Semi-Reference Distance (SemRefD)

Updated 13 February 2026

SemRefD is a directed measure that distinguishes prerequisite ordering between concept pairs by using both hierarchical semantic proximity and non-hierarchical knowledge graph links.
It integrates category hierarchy relations with DBpedia’s property-based connections, employing a normalized weighting function to capture dependency strength.
Empirical findings show that high SemRefD scores correlate with expert curriculum sequencing, outperforming traditional symmetric similarity measures.

Semi-Reference Distance (SemRefD) is a directed, knowledge-graph–based measure of prerequisite dependency between two concepts, designed to capture the extent to which one concept serves as a prerequisite for another. SemRefD builds upon the earlier Reference Distance (RefD) by augmenting hierarchical semantic relations with non-hierarchical knowledge graph links, utilizing both the category hierarchy and property edges in a structured knowledge base—specifically, DBpedia. It quantitatively distinguishes between concept pairs that exhibit strong directionality (e.g., A is a prerequisite of B) and those with ambiguous or no ordering. This measure operates at the intersection of semantic similarity analysis, knowledge graph traversal, and educational curriculum modeling, supporting principled prerequisite identification among curriculum concepts (Cheng, 2022).

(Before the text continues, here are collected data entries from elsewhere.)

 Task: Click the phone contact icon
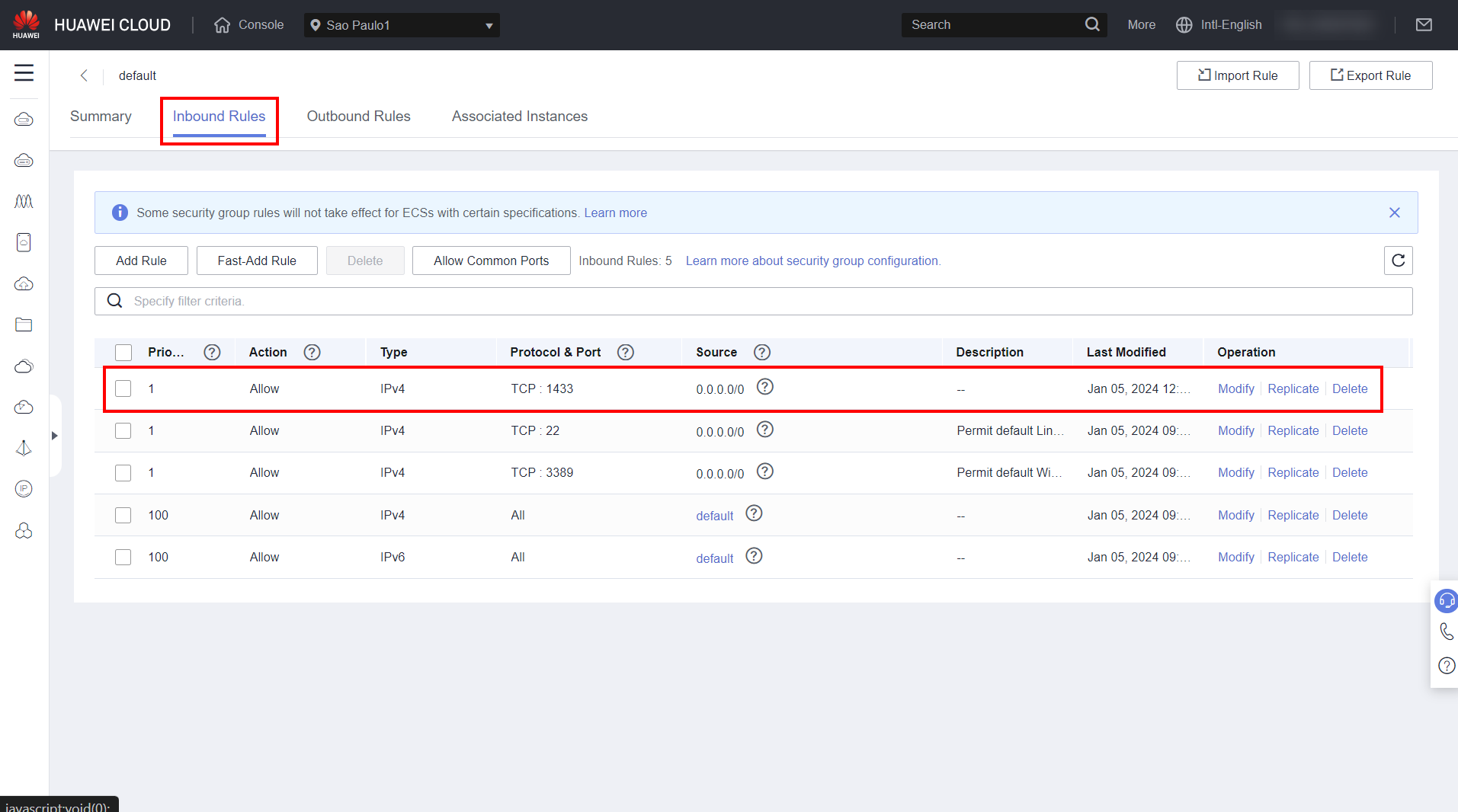pos(1446,631)
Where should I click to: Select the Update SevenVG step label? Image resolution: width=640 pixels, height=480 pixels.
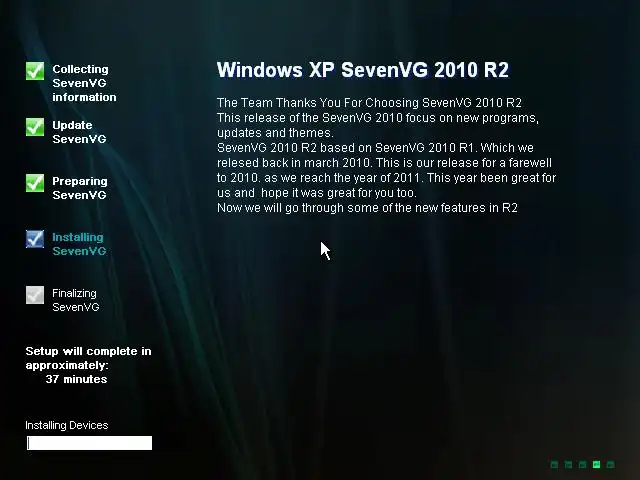[79, 132]
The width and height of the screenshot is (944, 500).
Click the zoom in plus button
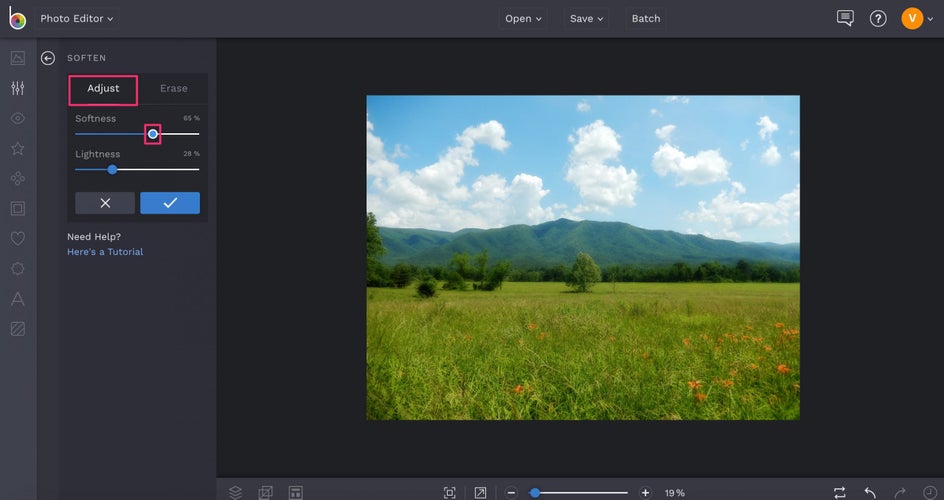pos(645,492)
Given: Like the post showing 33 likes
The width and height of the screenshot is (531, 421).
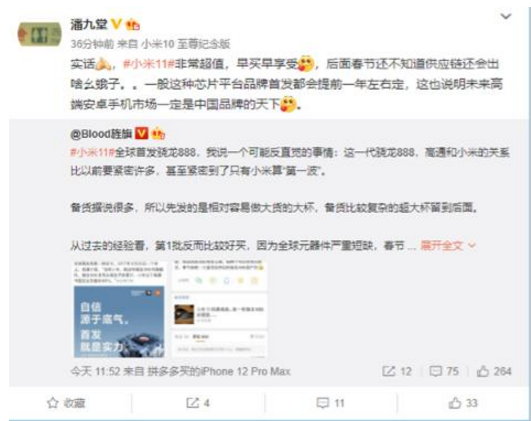Looking at the screenshot, I should pyautogui.click(x=463, y=403).
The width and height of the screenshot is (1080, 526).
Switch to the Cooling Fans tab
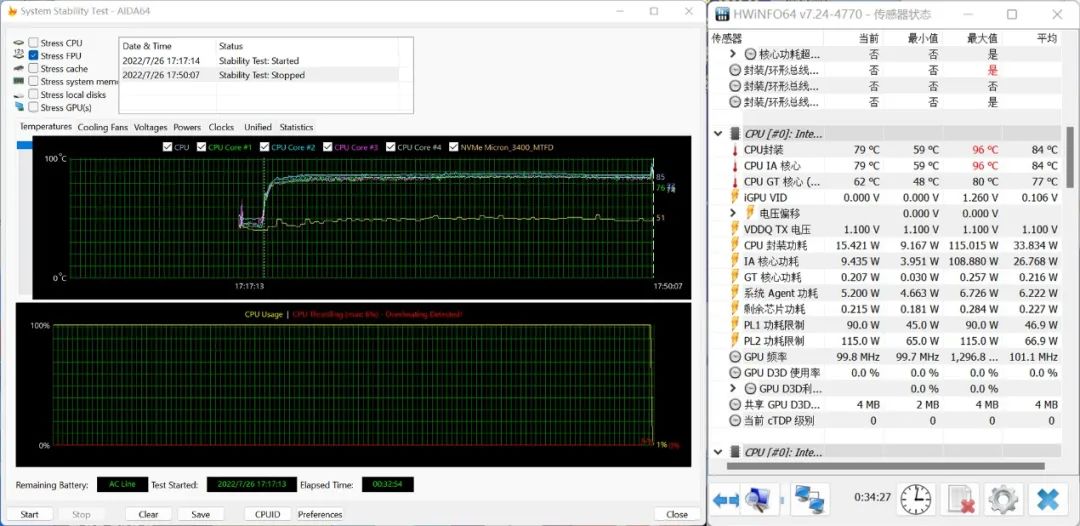click(103, 127)
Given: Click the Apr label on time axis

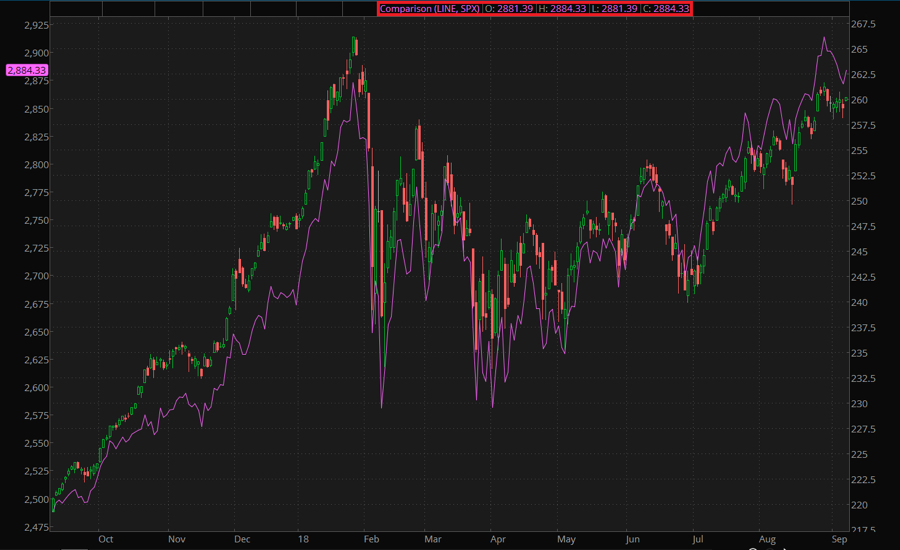Looking at the screenshot, I should [497, 538].
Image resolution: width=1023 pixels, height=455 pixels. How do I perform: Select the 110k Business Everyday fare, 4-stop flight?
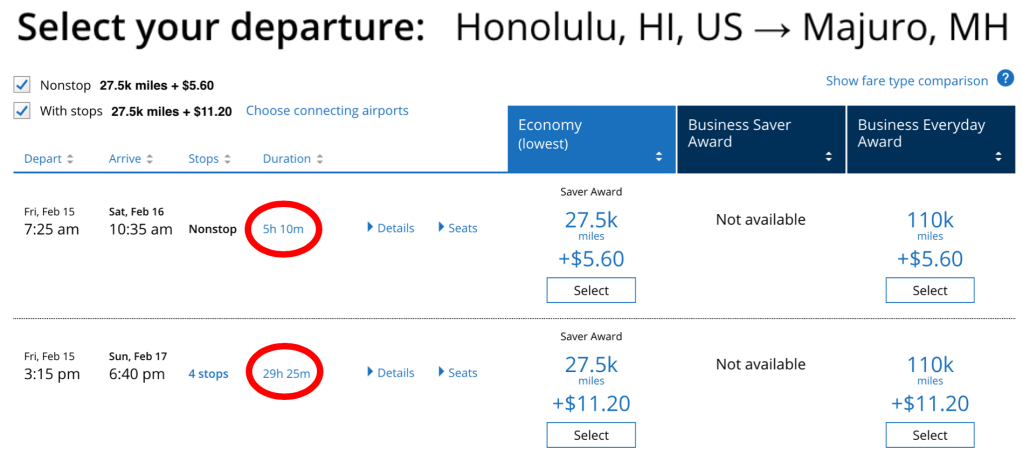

1. Formal Definition and Theoretical Assumptions

SemRefD is formulated for pairs of concepts $c_1$ , $c_2$ , such that SemRefD $(c_1, c_2)$ is positive if $c_2$ is a stronger prerequisite for $c_1$ than vice versa, negative in the converse case, and near zero when no clear ordering exists. It relies on two critical semantic features extracted from a background Knowledge Graph (KG):

Weighting Function $s(\cdot,\cdot)$ : Quantifies the hierarchical (category-based) semantic proximity between concept pairs based on the shortest-path in the KG's category hierarchy.
Indicator Function $i(\cdot, \cdot)$ : Detects the existence of non-hierarchical, property-path-based links (e.g., cross-references such as dbo:wikiPageWikiLink or skos:broader).

The method assumes each extracted domain concept is mappable to at least one DBpedia resource, and that traversing DBpedia with a hop limit $m=1$ yields sufficient semantically relevant candidate neighbors while constraining computational complexity and limiting noise.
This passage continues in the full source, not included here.